Roosevelt Ogbonna, chief executive officer and managing director at Access Bank, which hosted the event, in his welcome address, said progress had been made in advancing African trade since last year’s edition of the conference.

“There has been the establishment of value chains across various business sectors,” he said.

“Some African brands are now being exported locally and globally, and several technology platforms developed in Africa are alleviating the friction in payments and logistics systems that previously hindered trade on the continent,” he noted.

However, he identified high cost of finance, fragmented payment systems, infrastructure gaps and limited trade information as key constraints affecting businesses seeking to operate across African borders.

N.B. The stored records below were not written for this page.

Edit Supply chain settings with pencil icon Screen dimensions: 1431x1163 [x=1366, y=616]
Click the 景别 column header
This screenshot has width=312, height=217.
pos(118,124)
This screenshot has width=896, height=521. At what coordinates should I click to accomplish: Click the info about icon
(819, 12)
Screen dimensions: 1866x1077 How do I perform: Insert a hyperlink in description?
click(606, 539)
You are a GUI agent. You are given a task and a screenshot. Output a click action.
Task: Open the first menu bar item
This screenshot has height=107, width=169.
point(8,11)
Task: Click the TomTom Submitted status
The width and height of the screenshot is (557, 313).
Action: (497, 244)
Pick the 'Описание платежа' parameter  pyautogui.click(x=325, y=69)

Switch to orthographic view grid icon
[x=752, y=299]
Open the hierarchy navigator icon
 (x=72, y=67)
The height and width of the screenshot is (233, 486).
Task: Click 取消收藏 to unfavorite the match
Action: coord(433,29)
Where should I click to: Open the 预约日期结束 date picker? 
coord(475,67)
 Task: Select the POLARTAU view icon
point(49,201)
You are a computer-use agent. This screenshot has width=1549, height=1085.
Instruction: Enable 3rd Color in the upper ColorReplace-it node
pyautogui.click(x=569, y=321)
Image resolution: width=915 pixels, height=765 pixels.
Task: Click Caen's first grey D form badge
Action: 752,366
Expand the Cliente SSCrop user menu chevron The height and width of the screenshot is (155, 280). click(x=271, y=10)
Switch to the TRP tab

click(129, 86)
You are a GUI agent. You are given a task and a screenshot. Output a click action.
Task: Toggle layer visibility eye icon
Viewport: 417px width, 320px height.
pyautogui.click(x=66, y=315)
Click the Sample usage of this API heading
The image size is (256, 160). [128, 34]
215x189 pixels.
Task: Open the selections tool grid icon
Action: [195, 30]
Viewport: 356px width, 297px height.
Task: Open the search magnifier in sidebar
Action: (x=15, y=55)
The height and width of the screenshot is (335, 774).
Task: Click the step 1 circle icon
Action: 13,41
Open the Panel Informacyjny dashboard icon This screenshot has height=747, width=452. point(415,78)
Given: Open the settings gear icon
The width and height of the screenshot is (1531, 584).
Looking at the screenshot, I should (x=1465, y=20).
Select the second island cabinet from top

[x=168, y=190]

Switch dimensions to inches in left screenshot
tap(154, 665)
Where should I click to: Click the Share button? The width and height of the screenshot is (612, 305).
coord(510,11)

He added that trade is concentrated in only some corridors and markets on the continent.

“Many of these improvements are concentrated in specific markets and corridors, and that is not good enough if we are to truly unlock the potential of Africa’s trade,” he said.

“Let us build an Africa that is not just open for business but also uniquely open for African businesses,” Ogbonna added.
In his presentation, Tolu Oyekan, managing director and partner, Boston Consulting Group, noted that Africa has all it takes to position itself in the global trade.

According to him,while many other markets are experiencing structural population decline, the African market comprises 1.5 billion people and AfCFTA is the world’s largest free trade area.

He noted that while Africa engages in trade, it extracts too little value, saying about 77 percent of its exports consist of primary commodities, and the ratio of trade to GDP is volatile and low compared to other regions.

He added that the continent’s share of global trade is very low, at only three percent.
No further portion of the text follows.